The "league-table mentality", whose malign impact on schools and universities has been much discussed in the past few days, is an odd phenomenon. We all know - don't we? - that many, if not most, rankings make little or no sense, but the urge to compile them seems irresistible. It isn't a vice that solely afflicts the compilers of university rankings. The medieval papacy, raising money for assorted bad causes, sold indulgences that entitled purchasers to so many days' remission of their time in purgatory. The larger the sin, the higher the price. No doubt the costing was rough and ready, but it presupposed a rank order among the venial and the mortal sins that the faithful had committed and confessed to.

Ranking easily gets out of hand. We might find it easy to rank sins: kicking the cat is worse than sneering at the hamster, and murder is worse than speeding. But what about the greatest ages in art, the 60 greatest poems in the English language, the best seascapes in the British Isles, and all those other rankings and ratings that every newspaper is full of at the weekend? Is Charlie Parker better than Miles Davis; are they better than Paganini? Better as what? Better at what?

By the time this appears, either Chelsea or Manchester United will have won the Champions League final. It's a safe bet that the victory of whichever side wins will have no impact on the conviction of the losing side's supporters that their side was the better side and unlucky on the day. But better at what? Not better at winning the crucial game, since that question has been settled by the score at the end of the game. More entertaining, more imaginative, more innovative, more determined - or what?

The similarity between wrangling over football rankings and wrangling over university rankings doesn't stop there. The top handful of teams in all the European competitions are the top teams because they have vastly more resources than most of their competitors. What would the table look like if it ranked teams in terms of their ability to turn financial inputs into - well, into what? If it's entertainment, 90 minutes of Chelsea and Manchester United desperately trying to avoid the one mistake that will gift victory to the other side hardly looks like value for money. If it's winning enough games to secure a title, it'd be interesting to compile a cash-discounted effectiveness table.

And that's the point about league tables. There is, in the abstract, no such thing as a "good" let alone a "top" university because there is no agreement on the one thing that a university is there to do; there are plenty of institutions that are "good at" one thing or another; in the same way, they are "good for" different sorts of people wanting different things. Whenever a table appears that puts the universities of Oxford or Cambridge at the top yet again, a predictable chorus goes up to the effect that it is pretty easy to be a good teacher at places whose students are already so well equipped to learn and so highly motivated. Surely it's unfair to praise the University of Oxford for excellent teaching when the truth is that such good students could - and certainly do - learn from teachers of a very wide range of competence.

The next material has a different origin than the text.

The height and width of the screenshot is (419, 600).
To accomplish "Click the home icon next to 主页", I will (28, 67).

That's perfectly true. It cuts a bit deeper than that, however, since it is dubious whether the great majority of university teachers, wherever they teach, is anything like as competent as the great majority of schoolteachers. And as for value added, primary schools beats the lot of us. If that were the point, we'd all face some embarrassment. Dig a bit deeper and it gets worse. All league tables give universities credit for being able to demand high A-level or International Baccalaureate grades from their would-be students. How, one may ask, is that a virtue of the university? It reflects two things. One is the difficulty of the courses on offer - no good doing maths at Imperial without the necessary prior education - and the other is the number of competent applicants you can expect. But we don't in fact set up league tables to rank courses for their capacity to induce terror and despair in their students - although mountaineers do it for how severely climbs will test their nerves and skills - so it's not clear why it's a merit.

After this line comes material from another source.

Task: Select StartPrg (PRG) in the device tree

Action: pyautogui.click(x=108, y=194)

Oddly enough, the analogy with the Premiership has begun to worry American commentators. English football has become boring because we can predict the top four or five teams from the size of their managers' cheque-books, and Americans have begun to think the wealth of the Ivy League and Stanford University is beginning to have a deleterious effect on US higher education. They pay so well and offer such good facilities that they can hire away the best faculty from everyone else and they have become so rich that they can lure away the best students with enough bursaries, too. For anyone making less than £70,000 a year, it's cheaper to have your child go to Harvard than to most state universities and much cheaper than sending him or her to a UK university.

But is that a cause for anxiety? Football really is built on contests between two teams that they cannot both win. Universities don't - though their vice-chancellors and PR flacks may - play against each other in that sense. The only analogy in the academy is research teams trying to be the first to crack the human genome or to find a viable vaccine against malaria, and they are the exceptional instances. Mostly, what we do is to build a collectively constructed intellectual edifice, borrowing one brick from here and another brick from there.

As to the students for whose benefits these league tables are supposedly compiled, they are being had for mugs if they take more than the most minimal notice of them. Only a sceptical reading of prospectuses and visits to watch the place in action will tell them anything worth knowing.